TASK TO CARRY OUT: All lines below are to be transcribed exactly.

(Stored data entries)
=== Begin Enclosure ===

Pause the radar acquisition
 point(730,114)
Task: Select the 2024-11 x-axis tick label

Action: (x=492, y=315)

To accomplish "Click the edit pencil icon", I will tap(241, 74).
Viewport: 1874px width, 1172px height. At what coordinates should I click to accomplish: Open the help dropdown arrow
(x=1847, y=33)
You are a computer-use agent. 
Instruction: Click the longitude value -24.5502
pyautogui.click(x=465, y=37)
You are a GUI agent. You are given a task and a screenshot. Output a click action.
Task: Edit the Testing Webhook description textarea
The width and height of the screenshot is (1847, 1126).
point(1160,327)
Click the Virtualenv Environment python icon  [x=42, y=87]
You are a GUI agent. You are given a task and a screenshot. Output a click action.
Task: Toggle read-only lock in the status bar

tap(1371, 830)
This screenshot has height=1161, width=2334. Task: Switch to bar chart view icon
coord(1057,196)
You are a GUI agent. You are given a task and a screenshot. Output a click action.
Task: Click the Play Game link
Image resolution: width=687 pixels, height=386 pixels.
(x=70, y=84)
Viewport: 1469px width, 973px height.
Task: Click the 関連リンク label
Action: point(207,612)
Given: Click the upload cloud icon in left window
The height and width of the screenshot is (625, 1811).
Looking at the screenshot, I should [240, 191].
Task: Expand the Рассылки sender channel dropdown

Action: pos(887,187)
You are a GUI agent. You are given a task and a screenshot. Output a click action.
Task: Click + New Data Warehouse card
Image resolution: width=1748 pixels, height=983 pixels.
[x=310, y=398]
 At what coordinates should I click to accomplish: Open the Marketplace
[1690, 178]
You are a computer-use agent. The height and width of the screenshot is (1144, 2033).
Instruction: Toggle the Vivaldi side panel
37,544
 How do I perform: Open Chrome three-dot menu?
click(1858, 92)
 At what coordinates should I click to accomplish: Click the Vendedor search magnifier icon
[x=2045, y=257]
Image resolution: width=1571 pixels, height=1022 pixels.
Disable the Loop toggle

=== End Enclosure ===

OUTPUT BELOW:
Pause the radar acquisition
 point(730,114)
Task: Select the 2024-11 x-axis tick label

Action: (x=492, y=315)

To accomplish "Click the edit pencil icon", I will tap(241, 74).
Viewport: 1874px width, 1172px height. At what coordinates should I click to accomplish: Open the help dropdown arrow
(x=1847, y=33)
You are a computer-use agent. 
Instruction: Click the longitude value -24.5502
pyautogui.click(x=465, y=37)
You are a GUI agent. You are given a task and a screenshot. Output a click action.
Task: Edit the Testing Webhook description textarea
The width and height of the screenshot is (1847, 1126).
point(1160,327)
Click the Virtualenv Environment python icon  [x=42, y=87]
You are a GUI agent. You are given a task and a screenshot. Output a click action.
Task: Toggle read-only lock in the status bar

tap(1371, 830)
This screenshot has height=1161, width=2334. Task: Switch to bar chart view icon
coord(1057,196)
You are a GUI agent. You are given a task and a screenshot. Output a click action.
Task: Click the Play Game link
Image resolution: width=687 pixels, height=386 pixels.
(x=70, y=84)
Viewport: 1469px width, 973px height.
Task: Click the 関連リンク label
Action: point(207,612)
Given: Click the upload cloud icon in left window
The height and width of the screenshot is (625, 1811).
Looking at the screenshot, I should [240, 191].
Task: Expand the Рассылки sender channel dropdown

Action: pos(887,187)
You are a GUI agent. You are given a task and a screenshot. Output a click action.
Task: Click + New Data Warehouse card
Image resolution: width=1748 pixels, height=983 pixels.
[x=310, y=398]
 At what coordinates should I click to accomplish: Open the Marketplace
[1690, 178]
You are a computer-use agent. The height and width of the screenshot is (1144, 2033).
Instruction: Toggle the Vivaldi side panel
37,544
 How do I perform: Open Chrome three-dot menu?
click(1858, 92)
 At what coordinates should I click to accomplish: Click the Vendedor search magnifier icon
[x=2045, y=257]
Image resolution: width=1571 pixels, height=1022 pixels.
Disable the Loop toggle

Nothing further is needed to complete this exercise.